Into the Breach Review

Written by Jake Tucker

March 12, 2018 | 13:00

Tags: #into-the-breach #rpg #single-player #subset-games #tactical-rpg

Companies: #subset-games

Price: £11.39

Developer: Subset Games

Publisher: Subset Games

Platform(s): PC

The first couple of hours with Into the Breach feels like a death by a thousand cuts. 

At first, Into the Breach offers up only constant failure. Battles will be won but will cost you ever increasing amounts. The insectoid Vek can be fought back for another turn, if you're willing to sacrifice the Mech and the squishy pilot within to block a projectile that would wipe out a city block, killing the occupants. So, you take the hit and lose another friend to the bugs. 

Humanity is saved, albeit briefly, and the mechs survive for another battle, weaker now and fighting harder enemies with odds that get longer and longer. 

Into the Breach has turned failure into an art form. The game's concept is gigantic: Towering mechs reminiscent of Pacific Rim charge into battle to take out insectoid Kaiju and save the world. The game's size is miniscule; fights take place in a tiny arena over five turns. Scuffles amongst the city blocks feel claustrophobic, like movement puzzles to be solved. The five-turn limit is a hand around your throat, too, with every turn that ends emphasising both your salvation at the end of the mission and the objectives you still have to achieve. 

Lose (or occasionally, win) the game and your pilots go… er… once more into the breach, with you selecting a single pilot to take through to your next run. This creates a cohesive narrative for the roguelike game, but also moments of bittersweet as, when a time pod falls to the ground containing the remnants from an unseen timeline, a character remarks that each pod marks another failure for a far off timeline. 

I've won once in 15 hours with the game. It's not just that I'm an idiot, although that could also be true. It's that, while the signposting in the game is remarkably good, chain reactions or unwinnable situations sneak up on you in the early game, and it can be a long time before you convert what Into the Breach requires into learned behaviour. 

For a game about time travelling back to the past, Into the Breach seems determined to make you predict the future. 

Thankfully, with all these failures, the world that the game builds up is strong. Into the Breach is never more than a b-movie pastiche, but that's the whole point. The illusion is weaved through both the quips and dialogue of its characters, but also the narrative structure of the game: Each mission is handcrafted, with objectives that involve protecting trains delivering key supplies, getting rid of mountains that the Vek can hide inside, or even breaking cities out of a deep freeze. These create unique scenarios in combat, but they also show a world that's struggling, each corporate island wrestling with its own disasters in addition to the giant insects.

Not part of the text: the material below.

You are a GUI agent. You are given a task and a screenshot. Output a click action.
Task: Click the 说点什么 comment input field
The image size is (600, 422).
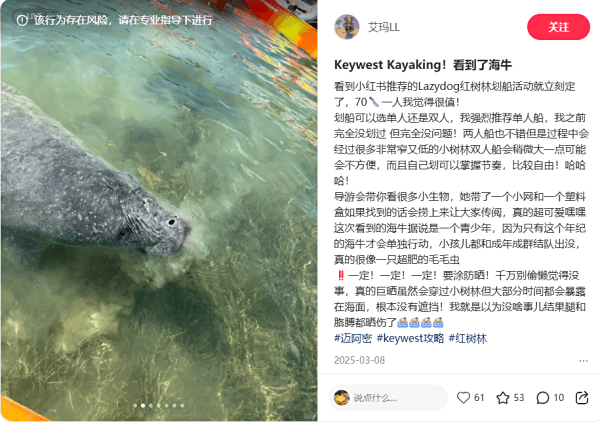point(398,398)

The combat is engaging, and with each collection of mechs your possibilities change dramatically. A personal favourite are some fire-immune mechs that aim primarily to set the entire map on fire, pushing enemies around in the fire to deal constant damage over time. Another set of mechs specialise in pushing the Vek into attacking each other, while one set spreads damaging smoke everywhere which obscures enemies and you, preventing attacks from within. You can mix and match your team of mechs, creating some ridiculous strategies for experimentation. 

New power cores and weaponry can be grabbed from the falling time pods that randomly appear, but also a shop that allows you to spend the reputation you've earned with corporations before departing for the next island of bug-shaped hell. Power cores allow you to empower your mechs in both mundane ways - make a missile do more damage, make a flamethrower belch its inferno further, etc. -- and also some truly interesting ways, with a grappling hook bestowing a shield on hooked allies, or an electricity flail passing its current harmlessly through buildings, allowing you to attack more enemies at once. 

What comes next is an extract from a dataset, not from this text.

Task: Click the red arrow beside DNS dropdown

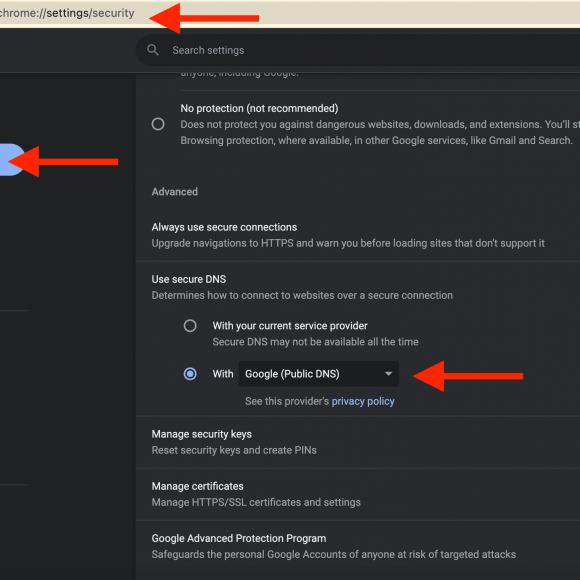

The combat itself is fairly unique, with every enemy announcing their attack, where it will be, and how much damage it will do. The player then has to use the allied units at their command to push enemies around and damage them to the point where the attacks effects are nullified, or at the very least, mitigated. It's like Chess, if Chess was about hopeless struggles against the odds. 

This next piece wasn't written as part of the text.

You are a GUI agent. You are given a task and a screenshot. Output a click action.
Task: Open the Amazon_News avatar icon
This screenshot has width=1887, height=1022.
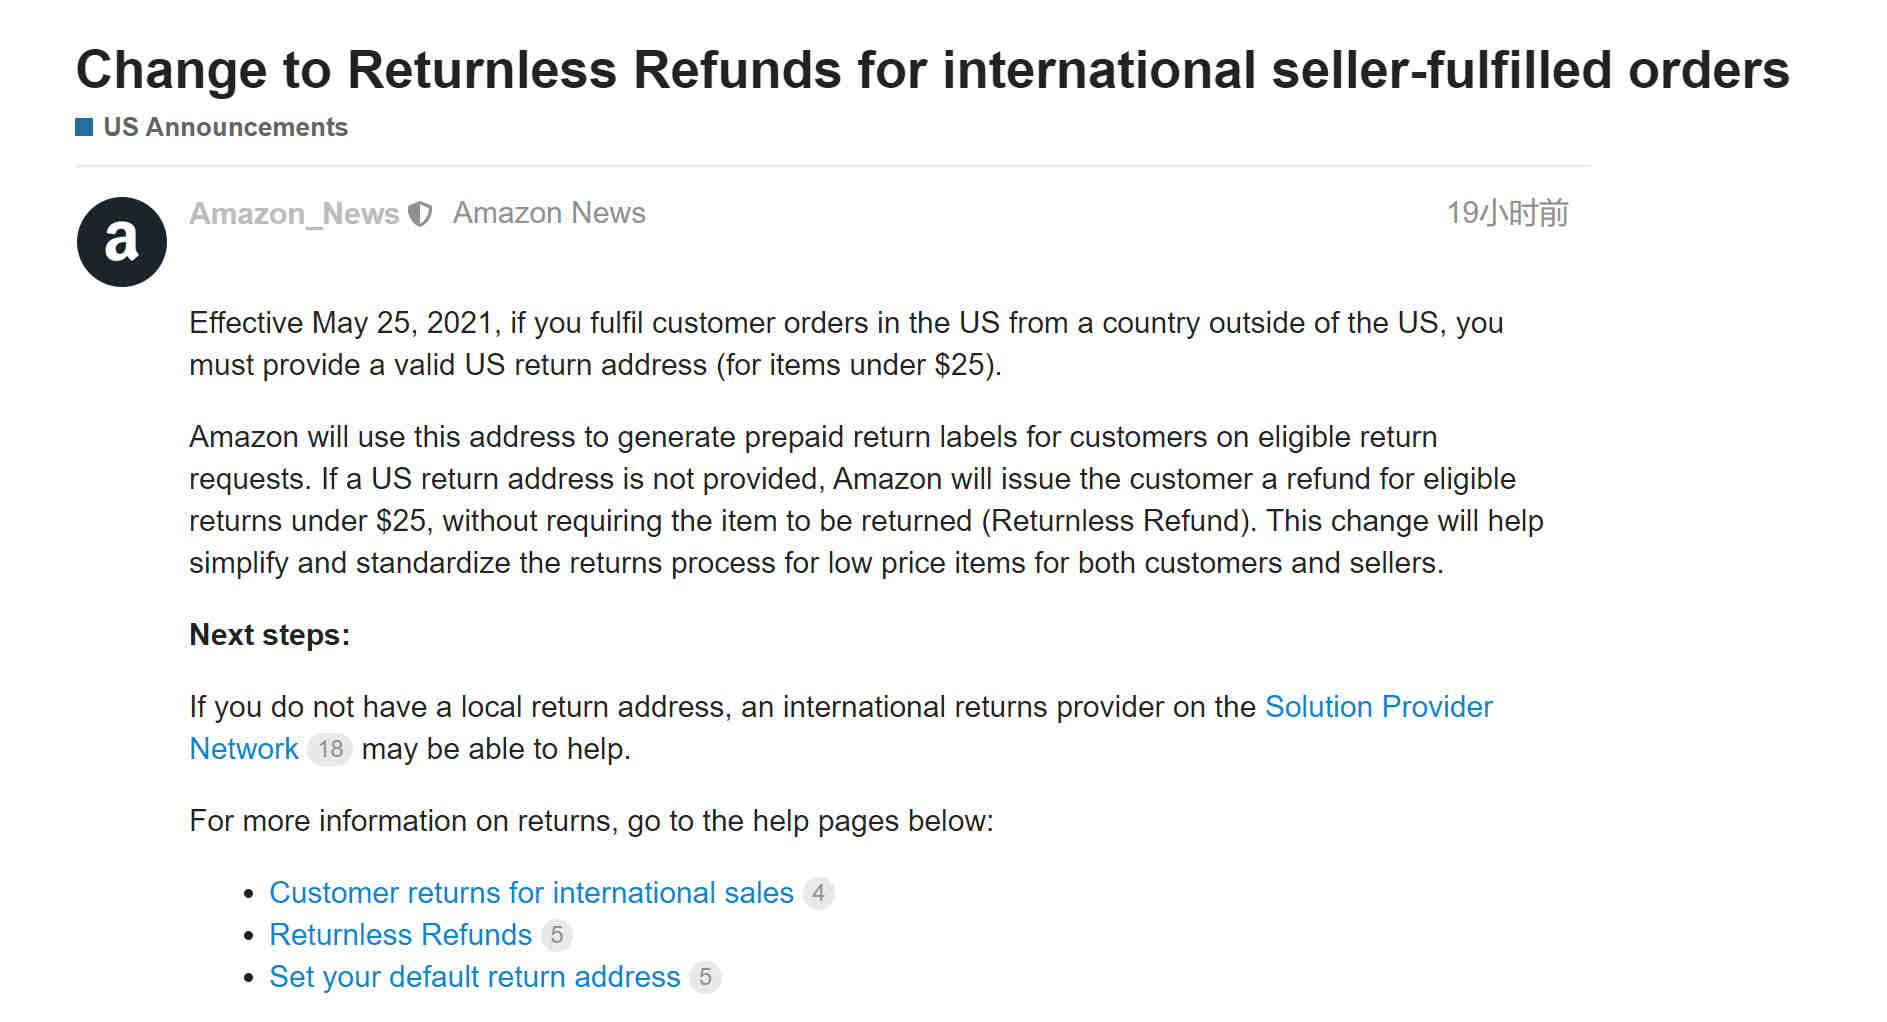[121, 241]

The game's smartest choice, however, isn't the movement-based combat, the wide mix of different mechs, the intelligent writing, or even the time travelling mech concept. It's the choice to make your health bar, analogous to FTL's hull heath, the health of the city's power grid. See, your mechs are powered by the buildings full of civilians, and that's power that drains as those buildings get reduced to rubble. 

Suddenly, you care about the collateral damage, and in a thematically appropriate way, you're more than happy to put your mechs in the way to save a city block full of civilians.

I adore Into the Breach, and I think it's one of the best small-scale strategy games I've ever played. Subset Games has delivered a follow-up to Kickstarter success story FTL that somehow builds on that game's themes: hopelessness, claustrophobia, and a focus on the minute details. We've had a string of good games this year, but for what it's worth, I think Into the Breach is 2018's first must-play game. Don't let it pass you by.